Under MCR 2.603(A)(1), “[i]f a party against whom a judgment for affirmative relief is sought has failed to plead or otherwise defend as provided by these rules, and that fact is made to appear by affidavit or otherwise, the clerk must enter the default of that party.” (Emphasis added.) The Appellate Courts have made clear that the emphasized portion of MCR 2.603(A)(1) means that a party must not be defaulted if the party has otherwise defended the action by taking some defensive action in the case.

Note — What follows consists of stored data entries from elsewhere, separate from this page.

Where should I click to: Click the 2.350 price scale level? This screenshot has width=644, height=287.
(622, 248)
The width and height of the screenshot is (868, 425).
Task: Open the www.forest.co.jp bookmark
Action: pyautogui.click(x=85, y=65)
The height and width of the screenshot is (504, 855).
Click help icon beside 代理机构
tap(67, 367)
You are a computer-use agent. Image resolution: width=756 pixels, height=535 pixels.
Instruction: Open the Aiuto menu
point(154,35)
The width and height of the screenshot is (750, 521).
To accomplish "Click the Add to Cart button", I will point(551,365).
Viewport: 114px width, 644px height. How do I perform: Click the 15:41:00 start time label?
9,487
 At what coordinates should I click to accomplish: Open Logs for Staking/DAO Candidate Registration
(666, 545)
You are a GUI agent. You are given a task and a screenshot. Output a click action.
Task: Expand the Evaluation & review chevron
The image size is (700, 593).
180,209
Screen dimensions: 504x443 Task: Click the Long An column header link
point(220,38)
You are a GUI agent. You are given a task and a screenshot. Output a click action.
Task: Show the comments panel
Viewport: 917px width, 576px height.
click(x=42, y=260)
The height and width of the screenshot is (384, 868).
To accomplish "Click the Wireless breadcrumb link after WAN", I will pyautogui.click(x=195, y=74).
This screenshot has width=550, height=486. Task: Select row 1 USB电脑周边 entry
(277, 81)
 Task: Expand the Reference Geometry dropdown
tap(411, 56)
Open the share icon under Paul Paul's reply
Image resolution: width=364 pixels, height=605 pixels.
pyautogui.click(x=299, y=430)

In Marposs Corp v Autocam Corp, 183 Mich App 166 (1990), the defendant filed motions for summary disposition and a change of venue. The trial court denied both motions. Id. The defendant sought leave to appeal the trial court’s denial of its motion for a change of venue but not the denial of its motion for summary disposition. Id. The defendant did not file an answer and was defaulted. Id. Although defendant should have timely filed a responsive pleading under MCR 2.108(A)(1), but had not done so, the Court held that the trial court erred by concluding that the defendant was properly defaulted because the defendant otherwise defended itself under MCR 2.603(A)(1). Id. At 170.
Generally speaking, any substantive activity evidencing an intent to affirmatively act would satisfy the “otherwise defend” requirement of the sub-rule.